(JNS) Die deutsche Polizei hat am Dienstag einen Mann im Zusammenhang mit einem mutmaßlichen Brandanschlag außerhalb einer Synagoge in Gießen nahe Frankfurt festgenommen.
Auf Aufnahmen einer Überwachungskamera des Vorfalls vor der Beith-Jaakov-Synagoge ist zu sehen, wie ein Mann mit schwarzem Rucksack eine Geste ausführt, die dem Hitlergruß ähnelt, bevor er einen großen Stapel Kartons in Brand setzt, der an die Fassade des Gebäudes mit der Synagoge gelehnt war. Anschließend entfernt er sich vom Tatort.
Wie die Polizei der Nachrichtenagentur DPA mitteilte, ist der Mann 32 Jahre alt, handelte offenbar allein und sein Motiv ist bislang unbekannt.
Der Vorsitzende der European Jewish Association (EJA), Rabbi Menachem Margolin, erklärte, die erhobene Hand des Brandstifters sei „eine eindringliche Erinnerung daran, dass der Nationalsozialismus nicht ausgestorben ist“. Die deutschen Behörden und die führenden Vertreter der freien Welt müssten dem wachsenden Extremismus in Europa den Krieg erklären, sagte er gegenüber JNS. „Regierungen im Westen müssen die Sicherheitsmaßnahmen an jüdischen Einrichtungen – Synagogen und Schulen – unverzüglich verstärken.“
Im vergangenen Jahr verzeichnete Deutschland einen historischen Anstieg antisemitischer Vorfälle mit 8.627 Fällen – der höchsten jemals dokumentierten Jahreszahl. Das entspricht einem Zuwachs von 80 Prozent gegenüber dem Jahr 2023.
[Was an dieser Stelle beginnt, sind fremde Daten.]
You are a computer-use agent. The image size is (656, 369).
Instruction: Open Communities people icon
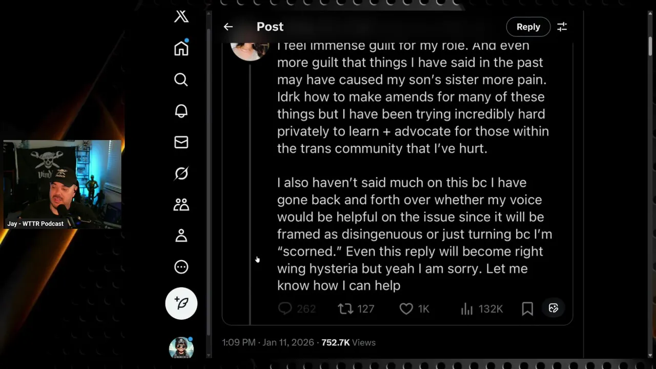pyautogui.click(x=181, y=205)
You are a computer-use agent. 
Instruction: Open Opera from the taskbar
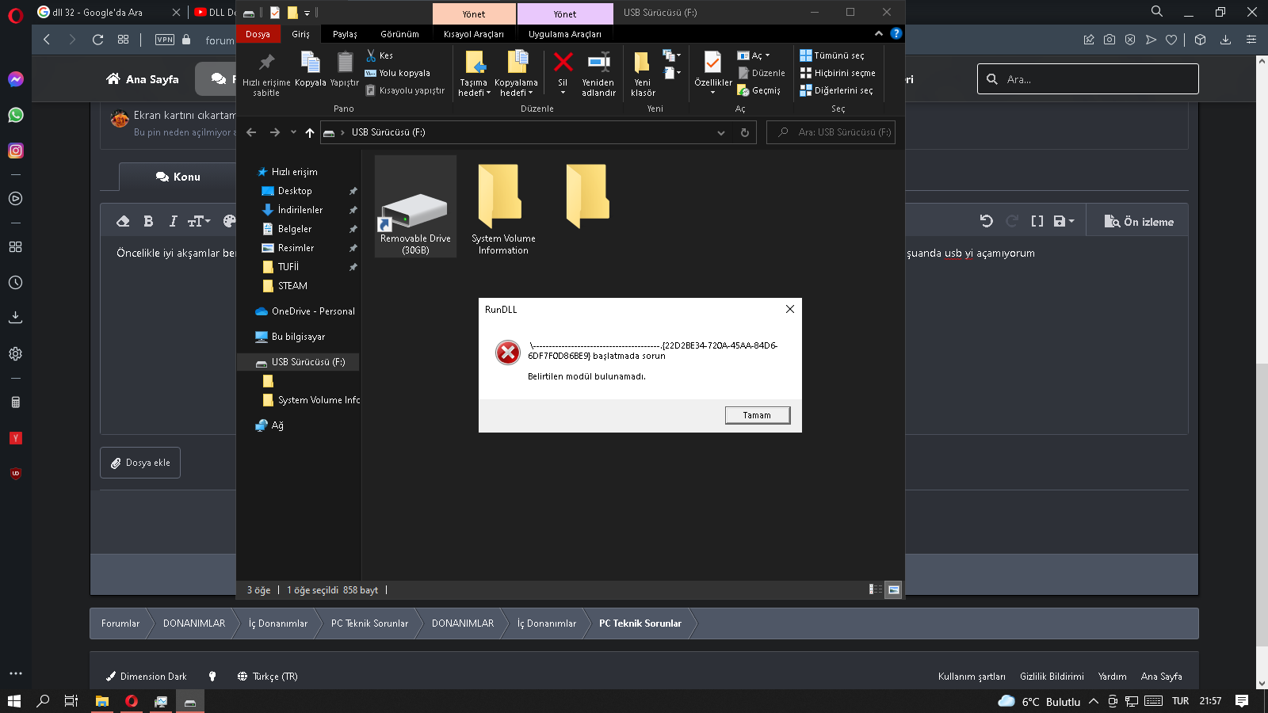132,701
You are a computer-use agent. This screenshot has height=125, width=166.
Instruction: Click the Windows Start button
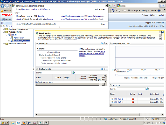pyautogui.click(x=5, y=122)
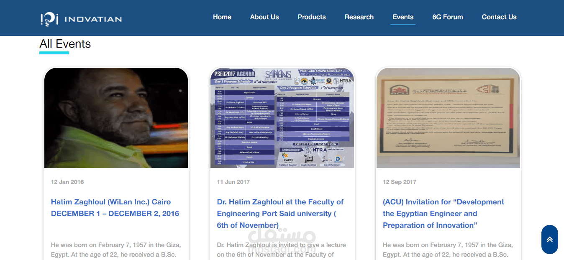Go to the About Us page
The height and width of the screenshot is (260, 564).
264,17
Diese Zahlen stammen aus dem Bericht 2024 der Bundesstelle für Antisemitismusforschung und -information (RIAS), die solche Vorfälle bundesweit seit 2018 und in Berlin seit 2015 erfasst.
Im Durchschnitt bedeutete die Zahl für 2024 etwa 24 Vorfälle pro Tag – oder einen pro Stunde –, wie die gemeinnützige Organisation feststellte.